◆ PASSAGE ◆
"""
An outbreak of African Swine Fever requires alertness, cooperation and transparency by all parties involved to have a chance to get it under control. Recent developments in the Dominican Republic do not give much reason for optimism, writes Pig Progress editor Vincent ter Beek. In the meantime, the pig industries of 2 continents hold their breath.
In 2019, during the last edition of VIV Asia in Bangkok, I was asked to give an overview on African Swine Fever for a room full of swine industry people. At that time, the virus had not been officially reported in Thailand. I spoke about the ASF situation around Zlín, in the Czech Republic, and how they managed to get the situation (in wild boar) under control – at that time the only country in the world in recent years. I think the Czech attitude can be summarised with the words “alertness,” “cooperation” and “transparency” – all being equally important.
Only when all those 3 “attitudes” are met, the conditions are created to start developing a successful control strategy against African Swine Fever. I am not a vet, but I felt the Czech example deserved credit and ought to be studied by everyone. “Because one day, the virus might come to Thailand. Forewarned is forearmed.”
"""
◆ GIVEN DATA ◆
"""
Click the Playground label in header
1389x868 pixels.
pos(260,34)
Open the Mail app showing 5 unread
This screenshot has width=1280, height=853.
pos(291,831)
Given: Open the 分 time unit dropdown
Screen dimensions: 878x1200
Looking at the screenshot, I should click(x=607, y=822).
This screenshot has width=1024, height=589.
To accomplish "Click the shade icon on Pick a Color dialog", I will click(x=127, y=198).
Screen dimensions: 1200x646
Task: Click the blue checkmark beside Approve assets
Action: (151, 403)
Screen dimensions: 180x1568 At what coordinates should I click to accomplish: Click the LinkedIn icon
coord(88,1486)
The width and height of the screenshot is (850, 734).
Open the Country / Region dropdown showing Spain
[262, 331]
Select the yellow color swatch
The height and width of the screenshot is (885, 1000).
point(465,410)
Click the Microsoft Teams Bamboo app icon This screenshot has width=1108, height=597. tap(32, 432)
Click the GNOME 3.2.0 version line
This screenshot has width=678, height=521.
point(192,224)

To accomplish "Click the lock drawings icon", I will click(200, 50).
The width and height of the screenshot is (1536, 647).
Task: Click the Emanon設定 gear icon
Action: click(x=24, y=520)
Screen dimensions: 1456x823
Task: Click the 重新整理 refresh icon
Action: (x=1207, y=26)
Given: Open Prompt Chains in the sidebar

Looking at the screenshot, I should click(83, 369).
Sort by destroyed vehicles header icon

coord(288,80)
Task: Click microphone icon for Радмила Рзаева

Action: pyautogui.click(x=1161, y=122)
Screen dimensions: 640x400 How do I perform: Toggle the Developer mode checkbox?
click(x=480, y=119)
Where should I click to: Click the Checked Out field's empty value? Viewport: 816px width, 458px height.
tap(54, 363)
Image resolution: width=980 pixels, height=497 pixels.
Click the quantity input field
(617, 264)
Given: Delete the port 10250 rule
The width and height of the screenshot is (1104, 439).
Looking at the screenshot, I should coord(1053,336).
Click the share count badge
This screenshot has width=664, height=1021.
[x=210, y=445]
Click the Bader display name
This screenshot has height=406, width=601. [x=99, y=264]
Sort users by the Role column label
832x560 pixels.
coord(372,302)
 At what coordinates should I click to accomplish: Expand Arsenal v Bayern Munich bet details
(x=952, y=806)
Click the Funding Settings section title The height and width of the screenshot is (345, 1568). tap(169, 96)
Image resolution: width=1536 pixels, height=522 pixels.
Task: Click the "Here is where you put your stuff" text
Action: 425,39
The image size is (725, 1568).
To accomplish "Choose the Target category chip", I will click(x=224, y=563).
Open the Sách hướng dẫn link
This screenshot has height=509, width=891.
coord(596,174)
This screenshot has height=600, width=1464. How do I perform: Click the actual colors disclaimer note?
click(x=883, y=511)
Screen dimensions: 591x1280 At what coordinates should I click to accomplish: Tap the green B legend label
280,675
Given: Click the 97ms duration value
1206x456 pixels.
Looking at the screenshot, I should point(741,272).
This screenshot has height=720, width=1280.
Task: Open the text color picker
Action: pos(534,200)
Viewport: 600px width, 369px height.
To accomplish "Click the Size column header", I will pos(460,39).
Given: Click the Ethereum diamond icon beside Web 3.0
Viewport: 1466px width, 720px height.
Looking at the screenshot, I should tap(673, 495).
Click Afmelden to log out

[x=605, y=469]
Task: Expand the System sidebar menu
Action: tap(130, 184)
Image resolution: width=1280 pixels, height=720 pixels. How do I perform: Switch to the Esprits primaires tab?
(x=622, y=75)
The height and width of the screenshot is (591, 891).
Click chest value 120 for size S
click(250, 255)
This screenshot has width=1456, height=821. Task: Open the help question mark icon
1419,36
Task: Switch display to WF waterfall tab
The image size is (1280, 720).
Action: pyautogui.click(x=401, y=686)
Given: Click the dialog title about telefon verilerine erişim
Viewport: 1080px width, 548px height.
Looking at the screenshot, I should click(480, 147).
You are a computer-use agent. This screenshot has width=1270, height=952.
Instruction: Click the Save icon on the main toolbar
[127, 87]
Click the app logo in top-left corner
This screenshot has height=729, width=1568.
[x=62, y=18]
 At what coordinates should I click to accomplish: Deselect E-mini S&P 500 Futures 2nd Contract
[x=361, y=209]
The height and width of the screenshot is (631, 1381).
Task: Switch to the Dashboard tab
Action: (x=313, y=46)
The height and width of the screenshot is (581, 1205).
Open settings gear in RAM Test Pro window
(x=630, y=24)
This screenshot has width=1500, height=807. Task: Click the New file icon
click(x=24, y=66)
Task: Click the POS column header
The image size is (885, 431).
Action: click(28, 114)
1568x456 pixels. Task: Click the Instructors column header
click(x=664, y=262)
"""
◆ WORK TO BE COMPLETED ◆
Write out the whole passage on African Swine Fever above, word for word.

◆ TASK ANSWER ◆
An outbreak of African Swine Fever requires alertness, cooperation and transparency by all parties involved to have a chance to get it under control. Recent developments in the Dominican Republic do not give much reason for optimism, writes Pig Progress editor Vincent ter Beek. In the meantime, the pig industries of 2 continents hold their breath.
In 2019, during the last edition of VIV Asia in Bangkok, I was asked to give an overview on African Swine Fever for a room full of swine industry people. At that time, the virus had not been officially reported in Thailand. I spoke about the ASF situation around Zlín, in the Czech Republic, and how they managed to get the situation (in wild boar) under control – at that time the only country in the world in recent years. I think the Czech attitude can be summarised with the words “alertness,” “cooperation” and “transparency” – all being equally important.
Only when all those 3 “attitudes” are met, the conditions are created to start developing a successful control strategy against African Swine Fever. I am not a vet, but I felt the Czech example deserved credit and ought to be studied by everyone. “Because one day, the virus might come to Thailand. Forewarned is forearmed.”